Detalhe: Santa Catarina é o estado que
mais emitiu decretos de calamidade
pública (ao menos 4 mil) de 2013 a 2023, segundo a Confederação Nacional dos
Municípios. Nesse período, foram
registradas 148 mortes em decorrência de situações climáticas. Quase 57 mil
pessoas ficaram desabrigadas e ao menos 450 mil foram desalojados por algum
tipo de desastre. Tal realidade, porém, aparece publicamente desconectada da crise
climática.
A Frente Parlamentar para o
Fortalecimento da COP30 na Assembleia Legislativa tem reuniões frequentes, mas
ainda não apresentou os termos do documento que será levado ao evento. As
entrevistas do deputado Mauro de Nadal (MDB), que preside a Frente, levam a
crer que a tônica será a defesa do modelo do agronegócio e da pequena
propriedade rural catarinense, que, segundo ele, é produtiva e protege o meio
ambiente. O próprio objetivo da frente é ampliar o debate sobre como conciliar
sustentabilidade ambiental e produção agropecuária, ou seja, a crise climática
não é o centro das preocupações.
A Comissão de Meio Ambiente e
Desenvolvimento Sustentável está promovendo
audiências regionais para ampliar a participação da sociedade na COP30 e
levantar propostas e sugestões de
diversos segmentos da população catarinense. A divulgação das audiências já
realizadas, porém, até agora é genérica e não ajuda a compreender os dilemas de
cada região. Isso a menos de um mês e meio do início da COP30. Os jargões –
desenvolvimento sustentável, sustentabilidade – vão constituindo o discurso e
substituindo um vocabulário vivo sobre as realidades regionais.
O PAPEL DA CLASSE
TRABALHADORA
Pesquisas do DIEESE/SC e do Núcleo de
Estudos de Economia Catarinense (NECAT/UFSC) trazem uma série de informações
sobre o perfil da classe trabalhadora catarinense. Para este artigo, interessa
apenas apresentar alguns fatos para pensar nas formas de enfrentar a realidade
já posta.
A classe trabalhadora não tem, em Santa
Catarina, um sistema de comunicação que represente seus interesses. Rádios,
tevês, jornais, portais, são dominados por empresários e mantidos
prioritariamente com dinheiro público, como mostram os repasses mensais feitos
a eles pelo governo do estado, Assembleia Legislativa e prefeituras. Os poucos veículos independentes não chegam à
maioria da população, que pouco ou nada sabe da rotina de desmandos que potencializa as tragédias
climáticas. Desgraça concretizada, sobram para Deus ou a chuva. Desmontar a ideologia que impede a
compreensão da natureza como mercadoria sob o capitalismo exige investimento em
jornalismo por parte de sindicatos e movimentos populares em geral, que
precisam se unir para viabilizar a visibilidade pública de suas lutas.

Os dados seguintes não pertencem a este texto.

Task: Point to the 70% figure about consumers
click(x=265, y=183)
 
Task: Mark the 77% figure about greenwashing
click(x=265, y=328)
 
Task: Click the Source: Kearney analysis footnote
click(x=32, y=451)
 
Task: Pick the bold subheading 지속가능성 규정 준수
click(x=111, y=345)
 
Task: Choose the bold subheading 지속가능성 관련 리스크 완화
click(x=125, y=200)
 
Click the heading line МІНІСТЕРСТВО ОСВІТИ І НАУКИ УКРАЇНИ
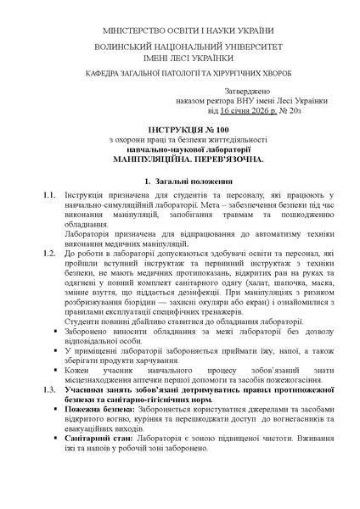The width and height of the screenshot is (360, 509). point(179,31)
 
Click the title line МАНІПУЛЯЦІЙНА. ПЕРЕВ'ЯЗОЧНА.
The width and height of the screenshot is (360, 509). point(179,159)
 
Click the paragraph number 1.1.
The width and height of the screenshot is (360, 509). point(49,197)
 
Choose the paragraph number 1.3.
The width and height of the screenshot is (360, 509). point(49,386)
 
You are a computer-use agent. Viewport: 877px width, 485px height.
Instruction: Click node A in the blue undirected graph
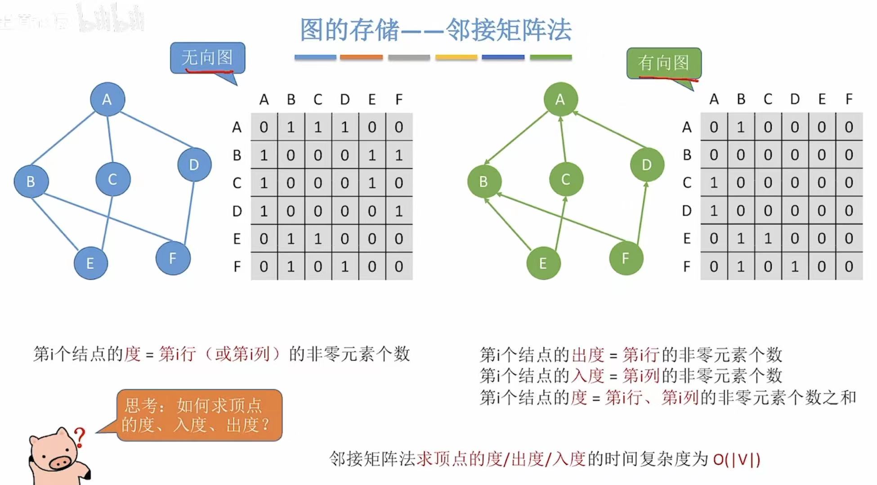point(107,99)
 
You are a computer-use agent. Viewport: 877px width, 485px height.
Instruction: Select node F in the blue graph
point(173,258)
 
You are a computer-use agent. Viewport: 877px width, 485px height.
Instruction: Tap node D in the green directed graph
point(646,165)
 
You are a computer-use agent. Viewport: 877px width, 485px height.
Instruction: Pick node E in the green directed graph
point(543,263)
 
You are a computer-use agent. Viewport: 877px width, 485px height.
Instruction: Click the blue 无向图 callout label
point(207,58)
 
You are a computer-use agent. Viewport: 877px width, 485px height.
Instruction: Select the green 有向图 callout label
point(663,63)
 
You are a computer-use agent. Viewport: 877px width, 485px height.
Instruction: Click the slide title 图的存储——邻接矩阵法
point(435,30)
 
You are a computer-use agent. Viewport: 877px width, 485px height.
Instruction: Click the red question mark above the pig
point(80,436)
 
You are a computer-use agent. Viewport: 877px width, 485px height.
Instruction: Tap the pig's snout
point(60,462)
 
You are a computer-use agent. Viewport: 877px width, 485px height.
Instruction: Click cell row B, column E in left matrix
point(372,155)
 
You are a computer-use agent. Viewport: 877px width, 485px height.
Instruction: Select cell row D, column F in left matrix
point(399,211)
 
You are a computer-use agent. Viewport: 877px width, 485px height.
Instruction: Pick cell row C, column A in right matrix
point(714,182)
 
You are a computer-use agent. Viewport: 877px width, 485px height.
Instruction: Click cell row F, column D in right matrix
point(795,267)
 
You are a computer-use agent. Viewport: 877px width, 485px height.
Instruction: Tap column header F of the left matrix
point(399,99)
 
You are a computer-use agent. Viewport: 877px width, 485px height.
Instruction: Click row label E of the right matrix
point(687,239)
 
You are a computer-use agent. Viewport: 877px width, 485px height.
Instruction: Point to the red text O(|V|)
point(736,459)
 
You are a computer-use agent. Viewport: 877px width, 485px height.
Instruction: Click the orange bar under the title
point(361,58)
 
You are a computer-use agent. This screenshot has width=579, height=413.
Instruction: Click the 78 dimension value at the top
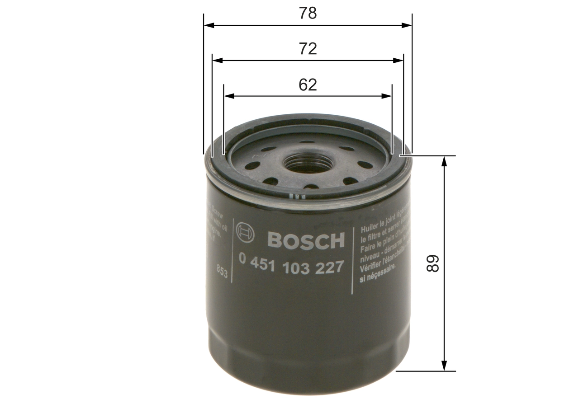pos(308,14)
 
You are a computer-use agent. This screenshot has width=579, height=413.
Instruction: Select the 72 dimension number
pos(308,49)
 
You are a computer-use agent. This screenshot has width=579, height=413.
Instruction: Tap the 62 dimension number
pos(308,84)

Outra medida é cobrar, das
universidades públicas catarinenses, a produção de pesquisas necessárias para investigar
e expor os impactos da crise climática no estado,
cumprindo sua função social. Em Florianópolis, por exemplo, movimentos estão se
mobilizando para barrar a verticalização meramente especulativa e sem
compromisso com a moradia como direito, com infraestrutura e serviços
adequados, como na Armação, Pântano do Sul e Campeche. A pesquisa acadêmica
precisa estar a serviço também destas demandas.

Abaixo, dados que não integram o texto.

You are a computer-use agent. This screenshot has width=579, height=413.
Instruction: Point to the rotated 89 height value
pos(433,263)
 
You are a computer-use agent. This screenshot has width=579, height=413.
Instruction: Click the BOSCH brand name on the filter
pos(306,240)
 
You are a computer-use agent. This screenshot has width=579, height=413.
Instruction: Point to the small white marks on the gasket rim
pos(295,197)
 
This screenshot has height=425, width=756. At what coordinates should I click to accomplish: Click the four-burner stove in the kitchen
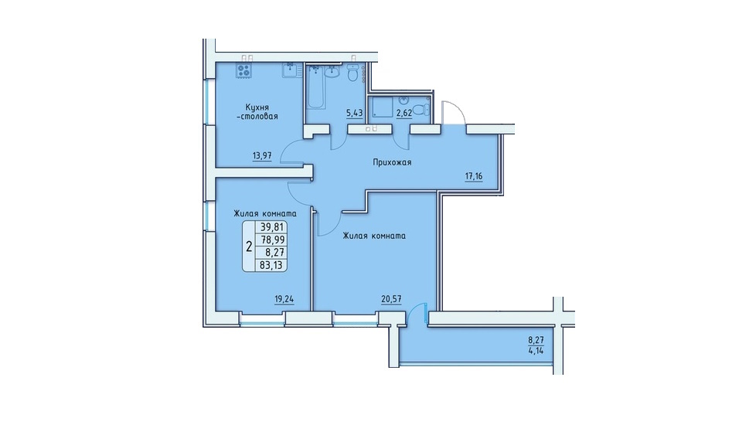[243, 70]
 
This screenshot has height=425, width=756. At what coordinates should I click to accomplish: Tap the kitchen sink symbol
[291, 70]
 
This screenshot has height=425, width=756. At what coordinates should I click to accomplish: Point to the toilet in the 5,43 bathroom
[353, 73]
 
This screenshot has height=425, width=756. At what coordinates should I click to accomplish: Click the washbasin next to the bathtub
[332, 71]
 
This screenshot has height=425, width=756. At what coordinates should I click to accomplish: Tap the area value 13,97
[262, 156]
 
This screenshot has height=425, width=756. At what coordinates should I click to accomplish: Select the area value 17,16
[473, 176]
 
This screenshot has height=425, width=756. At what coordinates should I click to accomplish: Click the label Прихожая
[392, 162]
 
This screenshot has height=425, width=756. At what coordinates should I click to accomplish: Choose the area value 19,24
[284, 299]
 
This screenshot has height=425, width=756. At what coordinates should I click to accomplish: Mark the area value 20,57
[391, 299]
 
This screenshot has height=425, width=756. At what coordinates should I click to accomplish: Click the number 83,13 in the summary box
[271, 265]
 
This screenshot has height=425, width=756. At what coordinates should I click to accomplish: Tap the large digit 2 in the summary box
[249, 247]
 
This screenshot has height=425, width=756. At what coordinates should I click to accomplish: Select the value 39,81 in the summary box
[272, 227]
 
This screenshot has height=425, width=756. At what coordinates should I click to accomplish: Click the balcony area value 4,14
[536, 351]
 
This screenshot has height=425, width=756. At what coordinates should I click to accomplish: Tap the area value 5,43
[354, 114]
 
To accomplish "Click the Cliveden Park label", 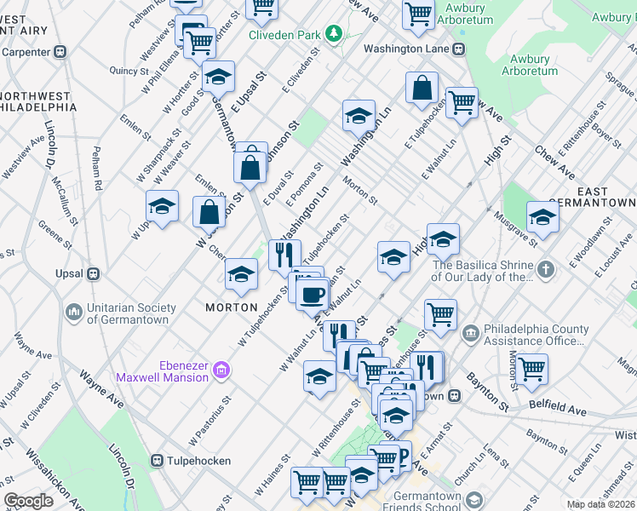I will pos(284,35).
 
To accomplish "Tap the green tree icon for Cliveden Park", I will pos(336,34).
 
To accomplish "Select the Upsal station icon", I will pos(94,274).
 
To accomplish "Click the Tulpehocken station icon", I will pos(158,461).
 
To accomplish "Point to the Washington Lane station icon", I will pos(459,49).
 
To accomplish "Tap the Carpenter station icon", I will pos(60,51).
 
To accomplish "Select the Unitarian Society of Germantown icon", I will pos(75,313).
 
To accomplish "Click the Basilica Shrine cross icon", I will pos(545,270).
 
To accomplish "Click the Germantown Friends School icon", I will pos(473,499).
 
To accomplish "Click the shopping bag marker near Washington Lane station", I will pos(422,89).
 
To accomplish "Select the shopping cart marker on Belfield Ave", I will pos(531,370).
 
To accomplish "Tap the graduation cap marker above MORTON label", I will pos(241,274).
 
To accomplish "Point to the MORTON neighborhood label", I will pos(231,307).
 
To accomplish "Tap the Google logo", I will pos(29,501).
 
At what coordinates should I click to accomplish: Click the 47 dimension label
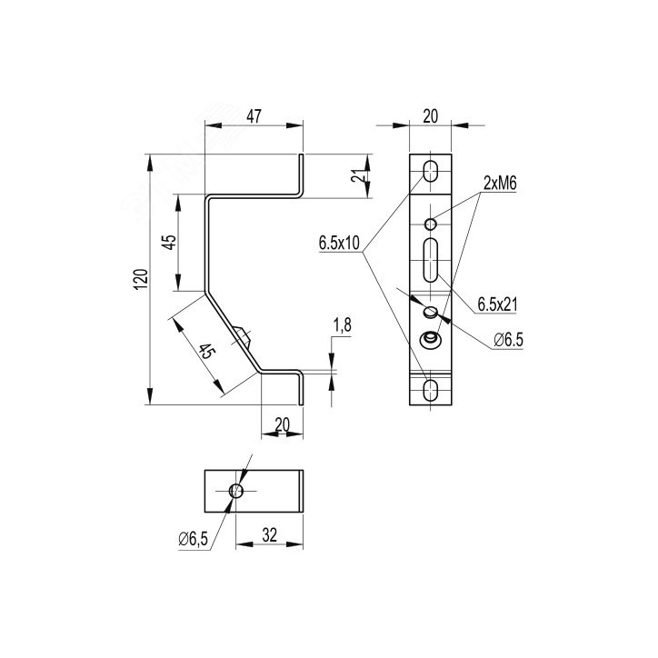pos(254,116)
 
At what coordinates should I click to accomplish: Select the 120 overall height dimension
pos(141,279)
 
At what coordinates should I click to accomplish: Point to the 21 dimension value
pos(356,176)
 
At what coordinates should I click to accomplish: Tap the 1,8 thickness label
pos(343,325)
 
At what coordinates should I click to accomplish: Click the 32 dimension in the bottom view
pos(269,535)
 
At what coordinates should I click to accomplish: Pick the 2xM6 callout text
pos(500,183)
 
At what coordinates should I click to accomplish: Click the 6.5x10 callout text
pos(339,243)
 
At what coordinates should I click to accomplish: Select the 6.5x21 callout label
pos(497,304)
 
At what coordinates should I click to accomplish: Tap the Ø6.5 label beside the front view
pos(509,340)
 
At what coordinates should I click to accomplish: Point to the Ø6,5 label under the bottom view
pos(193,539)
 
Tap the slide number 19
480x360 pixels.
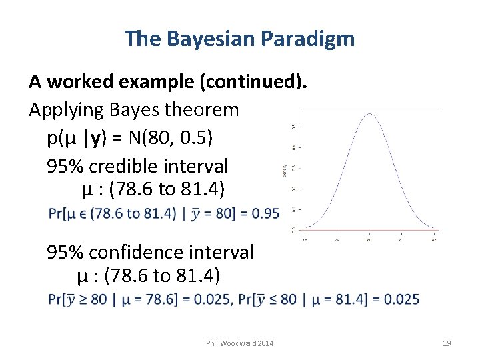[x=447, y=343]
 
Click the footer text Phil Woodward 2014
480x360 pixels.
[x=240, y=343]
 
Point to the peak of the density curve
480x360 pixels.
[x=369, y=114]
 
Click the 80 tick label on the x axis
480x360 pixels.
[x=369, y=239]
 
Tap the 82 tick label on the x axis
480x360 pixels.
[x=434, y=239]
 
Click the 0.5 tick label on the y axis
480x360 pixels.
[x=294, y=126]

De modo geral, os espaços de
participação são cada vez mais estreitos. Um exemplo foram as Audiências
Públicas do Plano Diretor em Florianópolis em 2022/23. Muita gente
falando, ninguém anotando e pouco ou nada do que foi dito apareceu no documento
final. Mas a realização por si só de Audiências mal convocadas passa por
participação popular quando a prefeitura defende seus interesses e os dos
grupos dominantes. Quem é do movimento popular e atua nos chamados Conselhos de
Direitos, onde deveria se concretizar a participação social prevista na
Constituição Federal, também já percebeu que a energia gasta neles serve mais
para referendar abusos e ilegalidades.
Por isso, os mandatos populares,
minoria nas Câmaras e na Assembleia Legislativa, precisam ampliar espaços de
fiscalização, denúncia e formação. Hoje, esses mandatos também caem na lógica
do “caça cliques” e da “lacração” nas redes sociais, onde tudo é efêmero. Porém,
há que planejar ações para além da lógica imediatista imposta pelos algoritmos.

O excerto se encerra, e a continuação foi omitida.